Problem requirements: From the entries below, copy every line holding the word "tren".

Collected data entries:
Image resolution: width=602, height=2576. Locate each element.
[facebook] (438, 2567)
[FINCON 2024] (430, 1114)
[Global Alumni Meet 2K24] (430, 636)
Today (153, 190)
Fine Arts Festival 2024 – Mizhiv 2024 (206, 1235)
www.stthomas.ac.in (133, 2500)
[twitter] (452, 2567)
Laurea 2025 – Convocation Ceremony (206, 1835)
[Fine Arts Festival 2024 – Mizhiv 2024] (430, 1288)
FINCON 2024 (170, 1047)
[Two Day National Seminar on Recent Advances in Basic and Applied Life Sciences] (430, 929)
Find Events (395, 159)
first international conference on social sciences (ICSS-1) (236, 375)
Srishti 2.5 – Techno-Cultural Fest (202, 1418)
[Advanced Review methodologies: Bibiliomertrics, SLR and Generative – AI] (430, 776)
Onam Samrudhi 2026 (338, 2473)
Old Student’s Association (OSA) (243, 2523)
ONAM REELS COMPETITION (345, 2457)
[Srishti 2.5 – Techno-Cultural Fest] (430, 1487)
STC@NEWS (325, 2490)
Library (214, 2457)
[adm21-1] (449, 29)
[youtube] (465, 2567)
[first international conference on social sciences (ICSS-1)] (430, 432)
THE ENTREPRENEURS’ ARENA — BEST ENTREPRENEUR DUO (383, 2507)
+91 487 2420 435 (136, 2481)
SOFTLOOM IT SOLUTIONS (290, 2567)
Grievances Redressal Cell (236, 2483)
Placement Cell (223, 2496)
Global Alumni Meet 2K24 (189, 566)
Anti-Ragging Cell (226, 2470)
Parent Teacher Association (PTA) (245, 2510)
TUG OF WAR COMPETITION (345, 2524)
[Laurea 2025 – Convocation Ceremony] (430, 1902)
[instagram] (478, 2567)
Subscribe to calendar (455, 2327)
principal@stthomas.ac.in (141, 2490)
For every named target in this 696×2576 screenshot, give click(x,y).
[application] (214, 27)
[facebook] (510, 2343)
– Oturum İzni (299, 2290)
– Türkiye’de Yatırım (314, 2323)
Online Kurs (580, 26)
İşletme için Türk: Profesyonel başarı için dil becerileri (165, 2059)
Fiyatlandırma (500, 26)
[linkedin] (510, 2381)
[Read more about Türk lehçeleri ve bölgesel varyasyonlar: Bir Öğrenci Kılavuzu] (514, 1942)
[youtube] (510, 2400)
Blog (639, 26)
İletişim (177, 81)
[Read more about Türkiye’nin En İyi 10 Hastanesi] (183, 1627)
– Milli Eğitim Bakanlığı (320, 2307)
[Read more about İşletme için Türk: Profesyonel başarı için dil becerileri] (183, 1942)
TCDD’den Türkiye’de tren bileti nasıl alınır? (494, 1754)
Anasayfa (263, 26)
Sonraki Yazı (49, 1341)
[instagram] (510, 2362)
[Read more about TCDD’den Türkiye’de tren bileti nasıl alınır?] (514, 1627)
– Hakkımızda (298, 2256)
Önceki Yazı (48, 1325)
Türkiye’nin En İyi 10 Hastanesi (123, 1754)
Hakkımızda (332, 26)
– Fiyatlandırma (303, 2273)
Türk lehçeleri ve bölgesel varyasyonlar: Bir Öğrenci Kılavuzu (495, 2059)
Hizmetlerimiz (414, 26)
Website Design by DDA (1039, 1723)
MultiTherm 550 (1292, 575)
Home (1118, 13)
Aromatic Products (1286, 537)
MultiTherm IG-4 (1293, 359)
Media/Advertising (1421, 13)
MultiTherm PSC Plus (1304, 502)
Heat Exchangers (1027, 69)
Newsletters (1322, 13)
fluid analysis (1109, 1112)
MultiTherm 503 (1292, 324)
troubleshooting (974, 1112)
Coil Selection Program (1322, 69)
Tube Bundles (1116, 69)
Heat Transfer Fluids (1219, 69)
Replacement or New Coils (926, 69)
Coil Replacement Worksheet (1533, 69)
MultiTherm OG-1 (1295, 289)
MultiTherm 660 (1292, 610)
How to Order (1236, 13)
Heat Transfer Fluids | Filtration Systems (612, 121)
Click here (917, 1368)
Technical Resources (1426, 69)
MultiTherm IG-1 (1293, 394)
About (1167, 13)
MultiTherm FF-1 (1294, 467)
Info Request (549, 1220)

Task solution:
TCDD’den Türkiye’de tren bileti nasıl alınır? (494, 1754)
[Read more about TCDD’den Türkiye’de tren bileti nasıl alınır?] (514, 1627)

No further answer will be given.